“Scusa, sei tu quello del Cavatappi?”. Un ragazzino che non aveva ancora vinto nulla ma che stava per vincere tutto, avvicinò con queste parole Alex Zanardi. Era il ’96: poche settimane prima, l’8 settembre per l’esattezza, Zanardi aveva compiuto un’impresa unica: nella doppia curva di Laguna Seca nota come Corkscrewer, appunto il Cavatappi, aveva realizzato un sorpasso che fino a quel momento era ritenuto impossibile. Il ragazzino della storia era un certo Valentino Rossi, rimasto ipnotizzato da quella manovra. “Io a sorpassare lì ci ho provato con la moto e non ci si sta, ma come hai fatto a riuscirci con una macchina?”. A raccontare l’episodio è lo stesso Zanardi durante l’ultima puntata di “Non mollare mai”, andata in onda il 2 giugno scorso su Raiuno.
Da quel giorno di 24 anni fa Zanardi in America è un mito. La manovra del Cavatappi diventa “The Pass”, il Sorpasso simbolo. Youtube nascerà solo nove anni dopo, ma le immagini vanno a rullo sulle tv tradizionali di mezzo mondo. Il Corkscrewer è una chicane cieca con un violento sinistra-destra in discesa. Alex attacca all’interno, riesce in qualche modo a chiudere la prima curva e a impostare la successiva. Sì, è vero, inevitabilmente finisce con le quattro ruote fuori pista, ma nessuno mette in discussione quella prova di coraggio, tecnica e soprattutto follia che ancora oggi andiamo a rivedere e ammirare.

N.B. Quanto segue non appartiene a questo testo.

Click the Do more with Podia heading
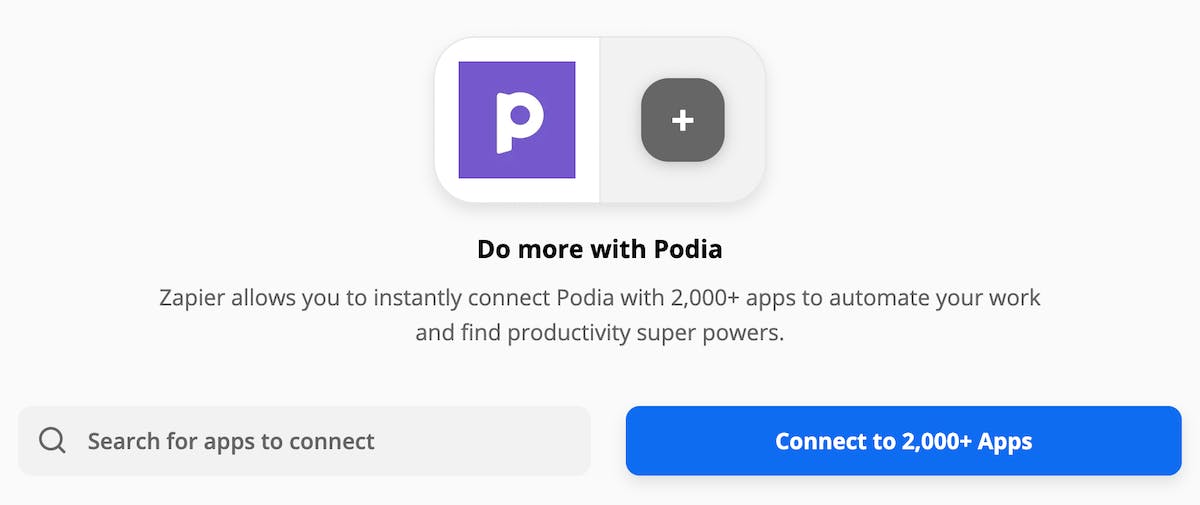This screenshot has height=505, width=1200. [600, 249]
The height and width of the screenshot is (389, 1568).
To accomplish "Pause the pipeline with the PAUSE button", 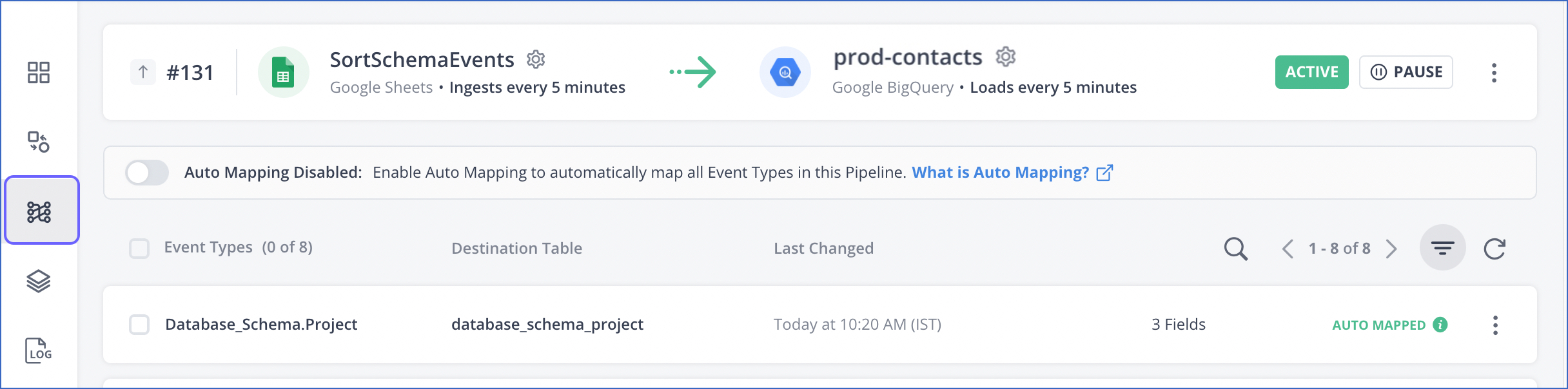I will click(x=1406, y=71).
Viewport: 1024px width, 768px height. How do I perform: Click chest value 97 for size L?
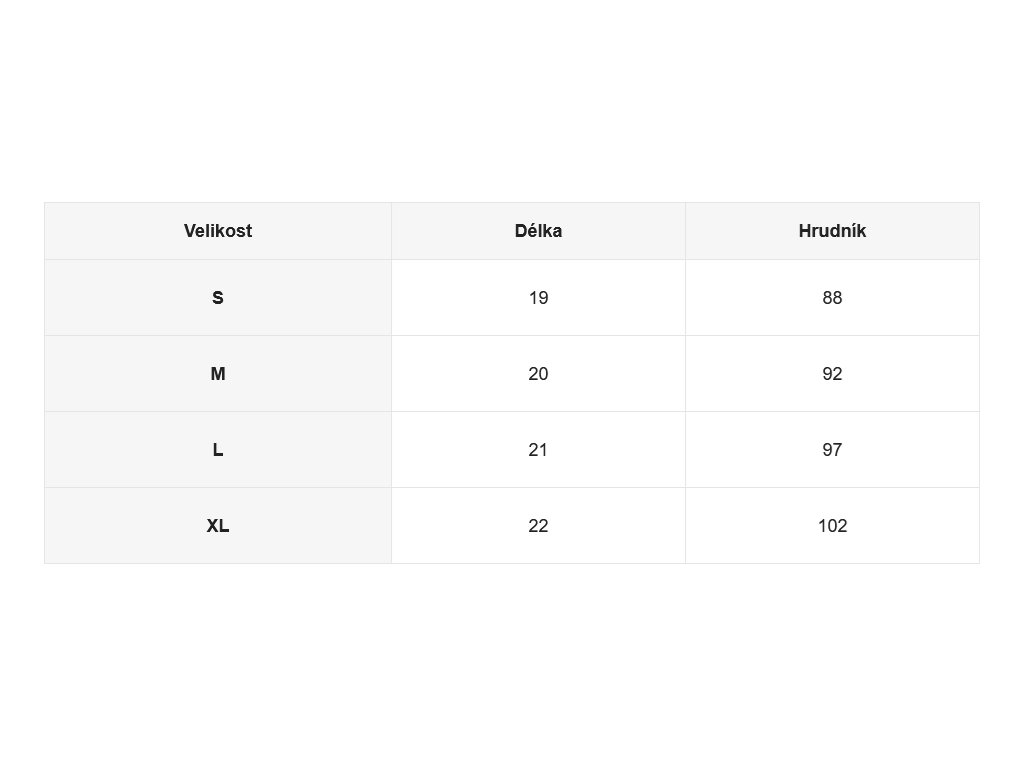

Bryan Herta è diventato famoso di riflesso: Wikipedia lo ritrae come il pilota che “all’ultimo giro di gara venne sopravanzato dal pilota bolognese alla temibile chicane”. Pochi ricordano che sul circuito californiano vinse due volte (nel ’98 e ’99) e partì cinque volte di fila in pole position dal ’95 al ’99. Insomma non era propriamente uno che passava di lì per caso, ma uno dei più forti in circolazione.
Dodici anni dopo l’incontro con Zanardi, Valentino gira il remake del Sorpasso. Il 2008 è l’anno di Stoner in Ducati, tra i due campioni sono scintille. A Laguna Seca, dopo una serie di sorpassi e controsorpassi al limite, Rossi sferra il colpo del ko: attacca al Cavatappi e finisce in testa. “Quel sorpasso, uno dei più belli della mia carriera, ammetto che l’ho copiato da te” dirà a Zanardi nella trasmissione di pochi giorni fa, con quel titolo che oggi è un appello disperato: “Non mollare mai”.